■ Task goal:
In the records below, swap "Click" for "Select" and reproduce everything else unchanged.

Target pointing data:
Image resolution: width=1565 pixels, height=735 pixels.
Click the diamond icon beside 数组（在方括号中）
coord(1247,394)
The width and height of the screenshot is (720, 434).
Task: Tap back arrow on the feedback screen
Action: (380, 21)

■ The output:
Image resolution: width=1565 pixels, height=735 pixels.
Select the diamond icon beside 数组（在方括号中）
coord(1247,394)
The width and height of the screenshot is (720, 434).
Task: Tap back arrow on the feedback screen
Action: (380, 21)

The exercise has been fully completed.